== Try it ==
Copy out the lines of the records below, and only those lines, from the one with "Task: Click the Install" through the one with "Open more menu on tweet 3", exactly as they appear.

== Listed entries ==

■ ■ ■ ■ ■ ■ ■

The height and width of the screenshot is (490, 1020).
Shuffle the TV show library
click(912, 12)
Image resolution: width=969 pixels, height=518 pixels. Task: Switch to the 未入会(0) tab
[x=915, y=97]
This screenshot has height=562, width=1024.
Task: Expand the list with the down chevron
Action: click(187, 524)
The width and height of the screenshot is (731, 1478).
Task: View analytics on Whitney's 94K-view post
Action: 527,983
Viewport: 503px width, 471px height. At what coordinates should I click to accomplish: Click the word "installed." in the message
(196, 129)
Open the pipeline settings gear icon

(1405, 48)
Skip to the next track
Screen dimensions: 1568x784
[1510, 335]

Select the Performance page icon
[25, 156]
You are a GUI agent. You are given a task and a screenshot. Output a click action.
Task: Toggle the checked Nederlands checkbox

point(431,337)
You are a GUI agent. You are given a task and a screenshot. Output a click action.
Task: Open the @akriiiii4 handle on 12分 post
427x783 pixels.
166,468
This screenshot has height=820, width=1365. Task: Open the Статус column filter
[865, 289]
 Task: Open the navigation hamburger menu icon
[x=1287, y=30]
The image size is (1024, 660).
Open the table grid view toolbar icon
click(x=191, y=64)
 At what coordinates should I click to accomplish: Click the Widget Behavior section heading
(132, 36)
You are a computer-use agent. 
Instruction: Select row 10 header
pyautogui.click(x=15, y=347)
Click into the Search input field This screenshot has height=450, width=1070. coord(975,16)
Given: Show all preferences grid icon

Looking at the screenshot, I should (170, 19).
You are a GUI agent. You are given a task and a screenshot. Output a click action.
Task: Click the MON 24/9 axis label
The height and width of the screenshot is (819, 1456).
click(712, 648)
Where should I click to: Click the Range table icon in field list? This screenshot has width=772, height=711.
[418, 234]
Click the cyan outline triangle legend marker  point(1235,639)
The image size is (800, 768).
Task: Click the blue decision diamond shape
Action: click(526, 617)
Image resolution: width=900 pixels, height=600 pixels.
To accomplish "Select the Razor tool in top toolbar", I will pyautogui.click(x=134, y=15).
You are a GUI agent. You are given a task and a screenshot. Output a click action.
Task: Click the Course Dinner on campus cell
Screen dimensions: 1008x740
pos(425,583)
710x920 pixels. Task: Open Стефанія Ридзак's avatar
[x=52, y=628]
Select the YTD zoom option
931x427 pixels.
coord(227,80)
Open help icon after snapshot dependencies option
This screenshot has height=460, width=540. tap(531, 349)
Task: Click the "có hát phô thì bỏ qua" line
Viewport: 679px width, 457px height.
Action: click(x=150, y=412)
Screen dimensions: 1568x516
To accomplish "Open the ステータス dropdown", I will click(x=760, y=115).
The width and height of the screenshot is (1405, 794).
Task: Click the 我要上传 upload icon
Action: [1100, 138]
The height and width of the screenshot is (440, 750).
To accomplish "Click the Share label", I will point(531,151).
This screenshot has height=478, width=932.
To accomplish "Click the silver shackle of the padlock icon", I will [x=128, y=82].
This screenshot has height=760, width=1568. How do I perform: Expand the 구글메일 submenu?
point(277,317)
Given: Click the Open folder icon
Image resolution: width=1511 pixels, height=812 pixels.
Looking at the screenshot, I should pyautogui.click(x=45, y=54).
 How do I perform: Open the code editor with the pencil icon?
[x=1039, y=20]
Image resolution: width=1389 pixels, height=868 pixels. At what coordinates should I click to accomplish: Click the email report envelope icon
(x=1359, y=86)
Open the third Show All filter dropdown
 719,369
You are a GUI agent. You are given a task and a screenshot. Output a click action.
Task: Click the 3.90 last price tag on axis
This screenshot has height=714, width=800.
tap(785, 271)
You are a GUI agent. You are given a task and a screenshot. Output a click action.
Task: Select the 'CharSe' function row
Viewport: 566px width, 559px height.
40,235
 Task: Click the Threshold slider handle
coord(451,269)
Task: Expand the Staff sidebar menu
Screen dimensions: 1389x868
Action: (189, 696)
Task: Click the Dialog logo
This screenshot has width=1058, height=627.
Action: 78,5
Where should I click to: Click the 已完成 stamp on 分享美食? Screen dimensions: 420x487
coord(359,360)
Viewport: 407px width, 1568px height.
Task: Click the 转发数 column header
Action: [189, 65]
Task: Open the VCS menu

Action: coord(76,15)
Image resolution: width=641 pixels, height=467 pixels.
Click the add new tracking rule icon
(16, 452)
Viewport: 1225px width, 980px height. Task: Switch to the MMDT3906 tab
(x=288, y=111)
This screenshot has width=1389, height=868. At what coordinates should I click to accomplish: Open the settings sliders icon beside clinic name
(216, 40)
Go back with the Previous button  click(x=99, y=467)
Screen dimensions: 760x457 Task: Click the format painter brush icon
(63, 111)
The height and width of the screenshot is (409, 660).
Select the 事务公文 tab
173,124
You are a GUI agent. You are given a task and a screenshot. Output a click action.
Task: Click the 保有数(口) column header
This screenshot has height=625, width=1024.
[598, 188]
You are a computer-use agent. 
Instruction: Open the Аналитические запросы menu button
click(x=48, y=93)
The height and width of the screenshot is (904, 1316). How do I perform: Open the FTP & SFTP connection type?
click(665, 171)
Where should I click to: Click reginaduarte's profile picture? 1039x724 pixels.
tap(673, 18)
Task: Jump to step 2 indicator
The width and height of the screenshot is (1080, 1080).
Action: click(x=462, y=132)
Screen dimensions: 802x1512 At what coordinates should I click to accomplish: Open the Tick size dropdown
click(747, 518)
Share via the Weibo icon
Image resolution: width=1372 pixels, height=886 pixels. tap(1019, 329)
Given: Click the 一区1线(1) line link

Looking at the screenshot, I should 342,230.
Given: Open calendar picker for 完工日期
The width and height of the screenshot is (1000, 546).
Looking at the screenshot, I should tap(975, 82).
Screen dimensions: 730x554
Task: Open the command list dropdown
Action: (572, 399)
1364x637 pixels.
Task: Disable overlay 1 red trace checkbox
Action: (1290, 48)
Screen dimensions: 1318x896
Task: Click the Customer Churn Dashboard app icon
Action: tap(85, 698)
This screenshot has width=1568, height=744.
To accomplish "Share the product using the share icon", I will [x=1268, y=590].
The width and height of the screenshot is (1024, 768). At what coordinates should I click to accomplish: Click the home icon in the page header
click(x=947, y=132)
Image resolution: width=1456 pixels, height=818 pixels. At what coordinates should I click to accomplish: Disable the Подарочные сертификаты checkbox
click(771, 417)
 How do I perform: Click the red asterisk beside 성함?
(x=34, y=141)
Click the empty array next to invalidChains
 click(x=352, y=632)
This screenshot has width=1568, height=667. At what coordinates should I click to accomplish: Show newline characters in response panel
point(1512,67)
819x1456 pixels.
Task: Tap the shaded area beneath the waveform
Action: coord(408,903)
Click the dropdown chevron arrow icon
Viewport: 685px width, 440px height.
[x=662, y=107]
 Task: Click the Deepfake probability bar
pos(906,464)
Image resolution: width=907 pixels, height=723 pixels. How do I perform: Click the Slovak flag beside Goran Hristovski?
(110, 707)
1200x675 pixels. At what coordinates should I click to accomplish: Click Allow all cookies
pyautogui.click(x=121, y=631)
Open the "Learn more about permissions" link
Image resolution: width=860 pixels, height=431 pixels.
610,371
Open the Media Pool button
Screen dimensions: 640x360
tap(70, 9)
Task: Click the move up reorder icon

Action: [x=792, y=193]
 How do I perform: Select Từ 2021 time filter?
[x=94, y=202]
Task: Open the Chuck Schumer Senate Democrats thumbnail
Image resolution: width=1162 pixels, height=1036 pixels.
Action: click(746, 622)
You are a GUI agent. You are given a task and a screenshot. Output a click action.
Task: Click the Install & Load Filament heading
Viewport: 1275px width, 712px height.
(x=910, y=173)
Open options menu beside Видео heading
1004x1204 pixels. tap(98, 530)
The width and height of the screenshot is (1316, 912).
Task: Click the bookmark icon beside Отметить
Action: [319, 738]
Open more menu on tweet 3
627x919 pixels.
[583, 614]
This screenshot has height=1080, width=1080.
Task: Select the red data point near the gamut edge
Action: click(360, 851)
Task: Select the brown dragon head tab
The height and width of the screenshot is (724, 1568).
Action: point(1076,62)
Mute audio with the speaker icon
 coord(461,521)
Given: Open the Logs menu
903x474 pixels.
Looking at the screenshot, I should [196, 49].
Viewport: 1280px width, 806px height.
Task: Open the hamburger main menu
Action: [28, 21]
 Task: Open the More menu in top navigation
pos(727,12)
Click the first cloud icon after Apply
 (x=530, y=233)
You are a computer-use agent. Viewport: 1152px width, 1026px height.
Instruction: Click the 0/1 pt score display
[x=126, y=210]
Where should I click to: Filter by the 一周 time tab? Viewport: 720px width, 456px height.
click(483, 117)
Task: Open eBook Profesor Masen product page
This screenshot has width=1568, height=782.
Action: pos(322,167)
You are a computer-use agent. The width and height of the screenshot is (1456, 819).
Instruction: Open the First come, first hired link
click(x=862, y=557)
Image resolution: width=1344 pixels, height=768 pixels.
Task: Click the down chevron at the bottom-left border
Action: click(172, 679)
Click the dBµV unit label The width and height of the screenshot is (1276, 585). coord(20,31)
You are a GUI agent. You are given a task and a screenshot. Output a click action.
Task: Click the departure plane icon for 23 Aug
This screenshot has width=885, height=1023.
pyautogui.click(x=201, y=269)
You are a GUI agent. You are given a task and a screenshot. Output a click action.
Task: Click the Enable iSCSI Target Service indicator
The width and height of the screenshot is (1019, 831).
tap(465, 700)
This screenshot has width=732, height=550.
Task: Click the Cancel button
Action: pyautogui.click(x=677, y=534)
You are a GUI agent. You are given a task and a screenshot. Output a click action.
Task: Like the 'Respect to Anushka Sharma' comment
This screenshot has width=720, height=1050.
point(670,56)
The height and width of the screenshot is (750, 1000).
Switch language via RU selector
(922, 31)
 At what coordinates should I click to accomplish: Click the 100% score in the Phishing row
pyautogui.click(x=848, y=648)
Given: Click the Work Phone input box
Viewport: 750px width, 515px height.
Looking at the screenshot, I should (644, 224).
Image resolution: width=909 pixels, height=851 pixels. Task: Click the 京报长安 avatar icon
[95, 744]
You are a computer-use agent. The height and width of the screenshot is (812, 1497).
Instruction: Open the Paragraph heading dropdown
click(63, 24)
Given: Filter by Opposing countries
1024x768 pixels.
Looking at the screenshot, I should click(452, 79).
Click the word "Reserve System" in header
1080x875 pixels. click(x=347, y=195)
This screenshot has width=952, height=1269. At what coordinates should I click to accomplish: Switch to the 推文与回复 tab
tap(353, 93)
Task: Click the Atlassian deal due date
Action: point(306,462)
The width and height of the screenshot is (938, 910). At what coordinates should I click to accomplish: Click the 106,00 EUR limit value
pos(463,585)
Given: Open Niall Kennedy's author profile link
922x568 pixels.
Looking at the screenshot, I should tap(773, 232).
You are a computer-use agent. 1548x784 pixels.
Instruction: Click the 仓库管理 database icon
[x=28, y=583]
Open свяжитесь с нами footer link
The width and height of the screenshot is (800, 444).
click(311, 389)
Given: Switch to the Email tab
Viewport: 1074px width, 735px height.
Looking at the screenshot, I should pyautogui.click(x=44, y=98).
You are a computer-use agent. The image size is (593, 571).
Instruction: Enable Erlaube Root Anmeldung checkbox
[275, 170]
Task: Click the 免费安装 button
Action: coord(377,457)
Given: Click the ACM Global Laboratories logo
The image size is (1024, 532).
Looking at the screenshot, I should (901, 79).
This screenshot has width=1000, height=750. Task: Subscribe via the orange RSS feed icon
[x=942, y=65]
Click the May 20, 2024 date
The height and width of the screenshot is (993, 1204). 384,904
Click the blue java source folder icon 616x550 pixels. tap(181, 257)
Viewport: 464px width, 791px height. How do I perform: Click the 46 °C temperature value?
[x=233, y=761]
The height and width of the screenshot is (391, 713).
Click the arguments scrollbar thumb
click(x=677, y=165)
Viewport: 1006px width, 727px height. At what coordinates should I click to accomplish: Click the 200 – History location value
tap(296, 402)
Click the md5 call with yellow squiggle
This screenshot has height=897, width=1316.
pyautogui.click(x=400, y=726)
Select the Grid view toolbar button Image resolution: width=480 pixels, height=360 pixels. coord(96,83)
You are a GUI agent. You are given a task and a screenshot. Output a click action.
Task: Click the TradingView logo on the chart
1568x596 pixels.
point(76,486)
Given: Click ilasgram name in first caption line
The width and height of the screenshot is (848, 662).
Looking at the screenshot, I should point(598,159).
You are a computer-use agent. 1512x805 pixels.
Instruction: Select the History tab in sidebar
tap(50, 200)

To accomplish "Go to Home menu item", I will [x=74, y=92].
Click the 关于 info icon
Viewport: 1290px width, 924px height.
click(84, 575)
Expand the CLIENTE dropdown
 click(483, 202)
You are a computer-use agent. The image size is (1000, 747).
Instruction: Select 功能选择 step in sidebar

■ ■ ■ ■ ■ ■ ■

== Finished task ==
Task: Click the Install & Load Filament heading
Viewport: 1275px width, 712px height.
(x=910, y=173)
Open options menu beside Видео heading
1004x1204 pixels. tap(98, 530)
The width and height of the screenshot is (1316, 912).
Task: Click the bookmark icon beside Отметить
Action: [319, 738]
Open more menu on tweet 3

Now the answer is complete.